And so I just started really figuring out that whole work-life balance, silly phrase, and obviously who wants to focus more on work than life but it became an important thing for me where I wanted to create balance and be present in whatever I was doing. And so I actually took a step back from my company and focused more on my family, which I actually turned into my book, which I’m sure we’ll talk about in a little bit, but I had such a massive joy from focusing on how to really improve my own family life. I’m like, “Why can’t I have it all? Why can’t I have a great family life and a personal life and also a great business.” And so what it came down to is I started analyzing all of our clients and we had a lot of different clients and we were mostly focused around businesses that were focused on improving lives and very family oriented.
The challenge was we’re really spread way too thin and there were clients that we were working with that really weren’t bringing us joy. And so we started analyzing the clients that we loved the most and they all fell more into like this wellness category and less about going after families. And so about three years ago, our team went all in around that where we put ourselves out there and say, “Look, we specialize in the wellness industry and we love working with companies that really care about improving lives.” So it wasn’t a big departure from what we were doing before. We just got laser focused around that idea and then we honed in on exactly the companies we love working with, what their offering is and what their personalities are.

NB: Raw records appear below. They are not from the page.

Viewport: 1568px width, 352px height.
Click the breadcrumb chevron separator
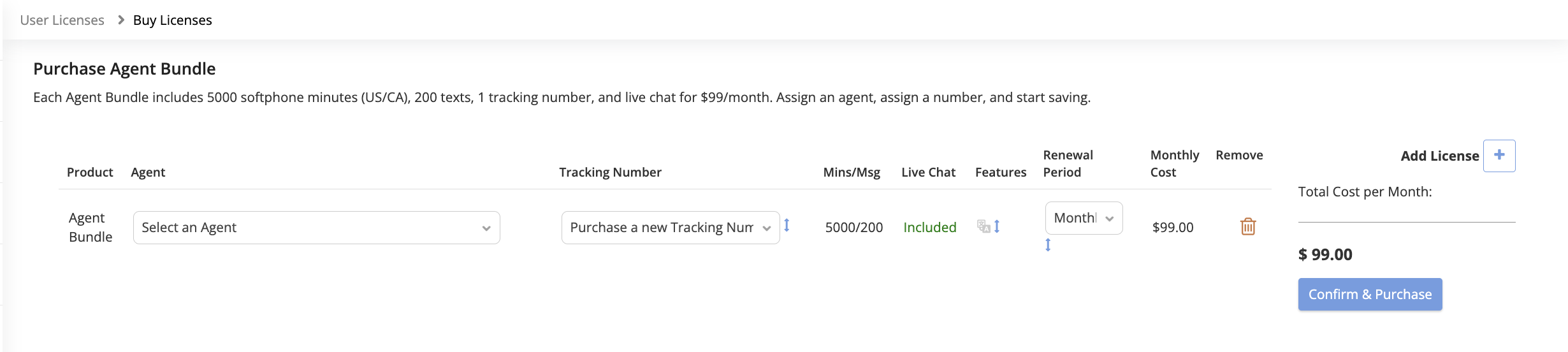(x=121, y=20)
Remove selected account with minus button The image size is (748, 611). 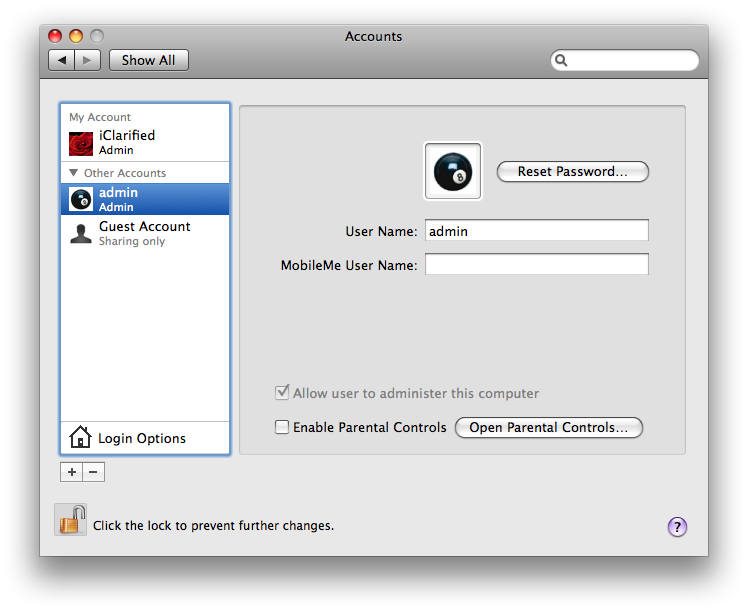click(x=93, y=472)
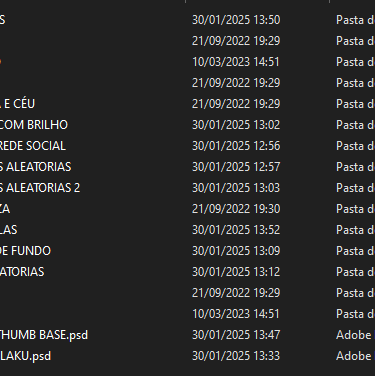Select the folder ending in E CÉU
The height and width of the screenshot is (376, 375).
pos(17,104)
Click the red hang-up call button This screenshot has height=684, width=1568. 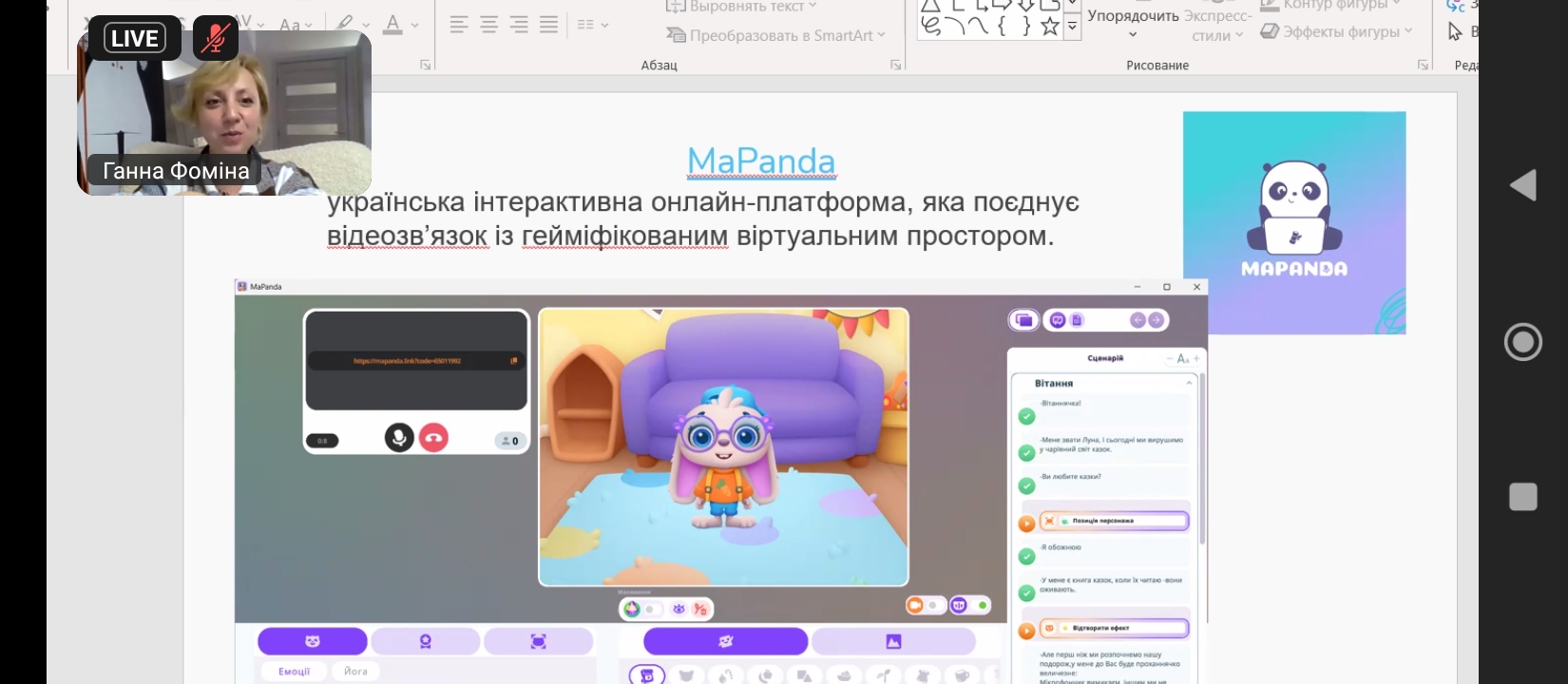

So our team can really connect and be an extension of their organization. And so I feel like the more I practice what I preach around being clear and focused on who you are and what you want to do, the better we are at our company and the more profitable we are, more efficient we are, the happier we are. My team is just really enjoying our company and working with our clients and so because of that, our end product that we deliver to our clients is better because of it. So I really believe in some of those cliche mindsets but it’s working very well for me and my team.
Stacy Jones (10:30):
And I would have to say… So Jay and I belong to a group called Agency Management Institute that you get together with other CEOs, founders of the agencies, and you basically get naked in front of each other figures. Thankfully, you share your book and your businesses, what’s working with your company, where things are upside down, where you think you’re failing, where your employees think you’re failing all of these different things. So I’ve been really enjoying watching Jay’s. He gets to watch mine too steps and growing and changing and I think that this has been the most calm and settled and happy in the feedback that I’ve heard from him when he actually made this change of having this focus, instead of being like, “Well, all things inbound, HubSpot.” Now we’re all things, family focus now. So great that you’ve actually found your core niche.
Jay Feitlinger (11:28):
Yeah. Again, I just… It’s scary. At my core, I’m a typical entrepreneur. I’m very opportunistic and I love solving problems and I love helping people and so every once in a while, at least a few times a month, we get a call from somebody that I’m like, “Oh my gosh, we can help this person and this company so much.” Actually, last week we had three of those examples and all three of them we down, which is really hard to do.
Stacy Jones (11:56):
Jay Feitlinger (11:58):
And I just… At first I want to throw up. When that happens, especially working with [Shaina 00:12:04] who oversees our sales and marketing efforts and we have these conversations, but then when we need make the decision to stay true to what we’re trying to accomplish, and then we tell the person. We actually gotten some pretty impressive feedback to them like “Wow.” Like, “Really impressed by you guys. I actually want to work with you even more now.” Which is actually is a really problematic thing sometimes. But I think I began… I think because we’ve been so good the last couple of years on making our company efficient and profitable and healthy, and then supporting our clients in the same mindset, we haven’t had the need anymore to have to bring clients on. Now it’s more of a want, and it’s just a really nice position to be in where I don’t feel scared anymore and worrying about, Oh my gosh, we have to close one or two new clients next month.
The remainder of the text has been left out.